Getting Started with Boa Development

This document describes how you might set up your development environment to view, edit and test the Boa compiler's source code on your local computer. The Boa infrastructure hosted at http://boa.cs.iastate.edu uses the same code, but that execution would use a Hadoop cluster.

Using Eclipse

  1. Setup your development environment by following the instruction from Development Setup page.
    After following the instructions above, you would have successfully imported the project into your Eclipse IDE. You should also be able to trigger ant builds and edit project source files within your Eclipse installation.
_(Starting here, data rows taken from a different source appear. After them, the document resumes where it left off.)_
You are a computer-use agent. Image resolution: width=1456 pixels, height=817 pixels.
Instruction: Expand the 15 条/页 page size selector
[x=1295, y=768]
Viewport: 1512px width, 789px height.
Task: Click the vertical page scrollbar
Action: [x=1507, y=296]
  2. In order to run a Boa program locally, the Boa compiler compiles a Boa program to a Java program and runs the generated Java program using reflection and Hadoop libraries. To enable this within the Eclipse IDE

    1. Create a directory named "compile" in the project's root directory.
    2. From the project's "Properties > Java Build Path", select the "Libraries" tab."
    3. Use "Add External Class Folder" to add newly created directory (compile) in classpath.
    4. After adding the "compile" directory, your "Libraries" tab should look like this:
    5. From "Run > Run Configuration > Java Application" select "Main" tab to create a "Run Configuration" for the BoaEvaluator class. After this step your "Main" tab should look something like this:
    6. Select "Arguments" tab in same window to provide program arguments separated by single space.
      Program arguments include
      1. Path to Boa program
      2. Path of the local dataset
      3. Path of the output directory.
        Your "Arguments" tab should be look like:
    7. Hit apply and Run, this will run your Boa program on local data. Once the program execution completes, your "Console" will look similar to this: Note that depending on your Boa program, the data set, and the capabilities of your local computer the execution may take some time.
    8. Problems with the Boa compiler, and questions regarding Boa programming can be asked at the Boa user forum.

Using IntelliJ IDEA

  1. Setup your development environment by following the instruction from Development Setup page.
    After following the instructions above, you would have successfully imported the project into your Eclipse IDE. You should also be able to trigger ant builds and edit project source files within your Eclipse installation.

  2. In order to run a Boa program locally, the Boa compiler compiles a Boa program to a Java program and runs the generated Java program using reflection and Hadoop libraries. To enable this within the IntelliJ IDE

    1. Create a directory named "compile" in the project's root directory.

    2. From the project's "Properties > Compiler", select the "Dependencies" tab."

    3. Use "+" (available at bottom) to add newly created directory (compile) in classpath.

    4. After adding the "compile" directory, your "Dependencies" tab should look like this:

    5. From "Run > Edit Configuration > Application" select "Configuration" tab to create a "Run Configuration" for the BoaEvaluator class.

    6. In the "Arguments" field in same window, provide program arguments separated by single space.
      Program arguments include

      1. Path to Boa program
      2. Path of the local dataset
      3. Path of the output directory.
        After this step your "Configuration" tab should look something like this: .
    7. Hit apply and Run, this will run your Boa program on local data. Once the program execution completes, your "Console" will look similar to this: Note that depending on your Boa program, the data set, and the capabilities of your local computer the execution may take some time.

    8. Problems with the Boa compiler, and questions regarding Boa programming can be asked at the Boa user forum.

Sample Data Set

A small data set is provided within the Boa repository to test the compiler and your modifications. You can access this data under the "dataset" directory located in the root directory. The organization of this dataset is identical to that used by the Boa infrastructure. A complete Boa dataset consists of 3 files:

  1. index: this is a map file that stores a mapping from project index to the data location in the AST sequence file (see below). For more on the map file format see its documentation.
  2. data: this file stores the abstract syntax tree (AST) of each project as a sequence file. See the documentation for more information on the sequence file format.
  3. projects.seq: this file stores the metadata for each project e.g. commit logs, authors, etc. as a sequence file.

The sample dataset contain only three projects to keep the download size small: Boa, PaniniJ, and Panini.